The first six months of OSPREY focused on understanding the scale and complexity of online experiences by elected officials and police members, and the broader landscape of current laws, regulations and practices.  

Mapping the Legal Landscape

Developing effective solutions to online harms requires a solid understanding of the law. Led by PROTECT (formerly CPI), OSPREY conducted a detailed analysis of legislation, policy, and regulatory frameworks across the EU and partner countries, identifying where protections for public-facing professionals (PFPs) exist, where gaps remain, and what remedies are available across five categories of harmful online conduct. Results show a lack of unified jurisdiction for PFP-targeted digital offences, limited mechanisms for platform accountability outside the EU’s DSA framework, uneven criminalisation of doxxing and NCII/deepfake conduct across jurisdictions and fragmentation of responsibilities to respond. 

 
Mapping the Knowledge Landscape 
OSPREY conducted a systematic review of the current knowledge landscape. Led by CENTRIC, the systematic synthesis of existing research on online harms against PFPs offered valuable insights for the project. With a focus on academic and non-academic sources, such as publications from governments, organisations, and charities, the review highlighted the scale and nature of online harms against PFPs. The review also uncovered gaps in the literature and our collective knowledge, particularly around online harms towards police officers and staff. 

First-hand Reports  
To understand online experiences first-hand, OSPREY partners conducted in-depth interviews with politicians, police officers/staff, as well as investigators and managers across nine countries. The first-hand reports identified the complexity of the online threat and harms landscape, across a wide range of channels and forms.

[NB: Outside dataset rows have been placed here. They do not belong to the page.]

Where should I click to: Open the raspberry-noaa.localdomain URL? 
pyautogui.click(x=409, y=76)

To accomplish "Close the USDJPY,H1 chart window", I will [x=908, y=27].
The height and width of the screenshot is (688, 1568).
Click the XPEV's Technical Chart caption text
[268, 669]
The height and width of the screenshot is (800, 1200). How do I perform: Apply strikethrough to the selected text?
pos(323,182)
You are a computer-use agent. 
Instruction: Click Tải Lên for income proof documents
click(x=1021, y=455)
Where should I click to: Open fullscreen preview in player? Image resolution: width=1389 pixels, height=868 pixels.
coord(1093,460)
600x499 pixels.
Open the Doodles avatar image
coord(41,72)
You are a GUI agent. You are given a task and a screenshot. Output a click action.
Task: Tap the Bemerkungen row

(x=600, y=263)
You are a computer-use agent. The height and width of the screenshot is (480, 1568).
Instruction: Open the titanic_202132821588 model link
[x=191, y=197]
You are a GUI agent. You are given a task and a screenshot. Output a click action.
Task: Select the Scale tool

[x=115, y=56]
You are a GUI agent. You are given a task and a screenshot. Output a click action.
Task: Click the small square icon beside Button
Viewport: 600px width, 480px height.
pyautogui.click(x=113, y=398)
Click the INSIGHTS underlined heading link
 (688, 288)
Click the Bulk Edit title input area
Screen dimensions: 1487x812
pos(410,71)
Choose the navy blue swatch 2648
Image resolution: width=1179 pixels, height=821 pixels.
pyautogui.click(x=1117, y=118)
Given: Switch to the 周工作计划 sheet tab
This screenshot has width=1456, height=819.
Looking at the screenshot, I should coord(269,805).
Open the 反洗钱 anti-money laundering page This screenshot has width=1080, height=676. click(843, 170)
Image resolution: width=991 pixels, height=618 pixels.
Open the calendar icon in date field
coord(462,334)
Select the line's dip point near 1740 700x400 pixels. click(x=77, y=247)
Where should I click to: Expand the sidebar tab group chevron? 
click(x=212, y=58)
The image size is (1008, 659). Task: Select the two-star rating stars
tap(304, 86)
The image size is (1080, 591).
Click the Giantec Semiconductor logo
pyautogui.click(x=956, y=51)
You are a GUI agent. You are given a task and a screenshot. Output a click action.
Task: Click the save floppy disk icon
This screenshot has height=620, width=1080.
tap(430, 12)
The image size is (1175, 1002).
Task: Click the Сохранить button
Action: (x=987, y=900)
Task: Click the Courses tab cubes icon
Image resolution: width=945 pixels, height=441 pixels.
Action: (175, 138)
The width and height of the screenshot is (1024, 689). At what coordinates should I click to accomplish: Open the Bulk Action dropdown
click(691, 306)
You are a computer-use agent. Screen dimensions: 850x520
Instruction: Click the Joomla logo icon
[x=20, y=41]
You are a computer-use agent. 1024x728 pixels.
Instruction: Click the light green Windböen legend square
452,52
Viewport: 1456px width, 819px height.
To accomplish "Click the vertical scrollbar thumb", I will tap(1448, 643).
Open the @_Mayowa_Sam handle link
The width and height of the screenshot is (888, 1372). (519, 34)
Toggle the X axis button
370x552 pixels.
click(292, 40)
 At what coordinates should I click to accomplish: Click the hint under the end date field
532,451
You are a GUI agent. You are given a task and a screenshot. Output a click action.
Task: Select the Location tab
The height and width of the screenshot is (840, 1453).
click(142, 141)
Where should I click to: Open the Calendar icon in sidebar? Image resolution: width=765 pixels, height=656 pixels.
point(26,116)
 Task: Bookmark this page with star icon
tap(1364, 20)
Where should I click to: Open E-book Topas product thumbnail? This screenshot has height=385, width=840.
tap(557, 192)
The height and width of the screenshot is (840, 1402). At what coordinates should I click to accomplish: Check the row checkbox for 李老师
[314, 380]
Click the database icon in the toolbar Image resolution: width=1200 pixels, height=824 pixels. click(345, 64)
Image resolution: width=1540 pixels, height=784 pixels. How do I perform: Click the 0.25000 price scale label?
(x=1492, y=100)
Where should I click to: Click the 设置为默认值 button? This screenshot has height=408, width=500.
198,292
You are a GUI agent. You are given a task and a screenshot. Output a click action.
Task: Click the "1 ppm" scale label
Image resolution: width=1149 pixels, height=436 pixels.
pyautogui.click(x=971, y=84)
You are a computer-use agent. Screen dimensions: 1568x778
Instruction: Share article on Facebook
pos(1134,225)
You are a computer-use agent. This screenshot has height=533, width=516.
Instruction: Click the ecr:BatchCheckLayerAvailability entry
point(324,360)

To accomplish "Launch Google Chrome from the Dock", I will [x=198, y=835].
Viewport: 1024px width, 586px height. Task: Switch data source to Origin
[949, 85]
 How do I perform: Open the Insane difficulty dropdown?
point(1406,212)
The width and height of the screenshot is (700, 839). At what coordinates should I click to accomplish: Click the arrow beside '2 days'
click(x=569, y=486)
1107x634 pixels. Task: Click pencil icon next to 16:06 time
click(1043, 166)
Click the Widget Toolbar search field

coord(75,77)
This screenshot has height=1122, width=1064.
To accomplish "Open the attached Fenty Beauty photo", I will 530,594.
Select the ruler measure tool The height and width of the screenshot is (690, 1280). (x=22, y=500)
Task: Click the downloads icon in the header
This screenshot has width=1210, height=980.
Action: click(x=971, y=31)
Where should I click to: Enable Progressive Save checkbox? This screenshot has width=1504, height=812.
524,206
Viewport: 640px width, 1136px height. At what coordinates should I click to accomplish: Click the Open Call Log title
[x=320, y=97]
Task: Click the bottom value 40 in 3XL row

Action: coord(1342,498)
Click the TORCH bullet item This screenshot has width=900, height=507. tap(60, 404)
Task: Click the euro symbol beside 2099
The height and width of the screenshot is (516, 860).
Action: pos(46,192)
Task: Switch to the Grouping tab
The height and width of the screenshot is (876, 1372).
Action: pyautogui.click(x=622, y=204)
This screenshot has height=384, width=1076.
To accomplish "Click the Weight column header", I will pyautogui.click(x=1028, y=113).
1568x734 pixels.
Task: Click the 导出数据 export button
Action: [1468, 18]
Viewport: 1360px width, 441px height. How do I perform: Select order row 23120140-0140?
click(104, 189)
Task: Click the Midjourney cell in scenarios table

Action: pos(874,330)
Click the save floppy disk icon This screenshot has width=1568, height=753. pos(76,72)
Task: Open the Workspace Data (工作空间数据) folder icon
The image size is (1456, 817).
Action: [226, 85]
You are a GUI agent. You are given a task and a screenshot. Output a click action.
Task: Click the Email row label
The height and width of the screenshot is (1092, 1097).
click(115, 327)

From the information, OSPREY created an online harms taxonomy against PFPs, with sub-taxonomies that outline specific harm types in politics and policing, and an architecture for its technical solutions. 
 
Library of Current and Best Practices 
In parallel, OSPREY also started building its Library of Current and Best Practices, drawing together approaches for the prevention, mitigation and investigation of online harms, as well as approaches for support and wellbeing.